Danielle, Adriana, and Rusty

Danielle, Adriana, and Rusty

Thursday, June 13, 2013

Module 1: Reading Reflection


What are some of the major differences between a skills approach to literacy and a comprehensive or sociopsycholinguistic approach?

  A comprehensive or sociopsycholinguistic approach to reading is just the opposite of the skills approach. This approach is partly a top-down or whole-to-part view of reading. Through this approach, the reader doesn’t  need to know the meaning of individual words or sounds in order to understand the general meaning of a text. This view also suggests most words will have multiple meanings, and will take on different meanings depending on the sentence structure or word order. Readers will find meaning in text by using their schema, which is very different from the skills approach.  

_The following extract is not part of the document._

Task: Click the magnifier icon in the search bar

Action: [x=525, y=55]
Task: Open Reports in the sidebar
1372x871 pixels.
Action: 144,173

In the skills approach to literacy, one believes in a bottom up approach. The bottom up approach of reading starts with letters and letter-sound relationships, then moving on to the actual word or words.  This type of reading is often referred to as an “outside-in” process. With the skills approach, meaning or understanding of reading is thought more of as property of the text and not something that is mastered by the reader.  The context, meaning, and schema has no important part with helping to identify words in a text with the skills approach to reading. A diagram in the reading on pg. 34 shows the part-to whole “skills” model of reading. The diagram shows the different parts that lead to reading. The skills approach to literacy starts from the bottom and works up toward comprehension or meaning. (phonemic awareness, phonics, automatic, rapid word recognition, and meaning.) This approach looks at reading as decoding words or sounds as opposed to understanding text with context clues and schema.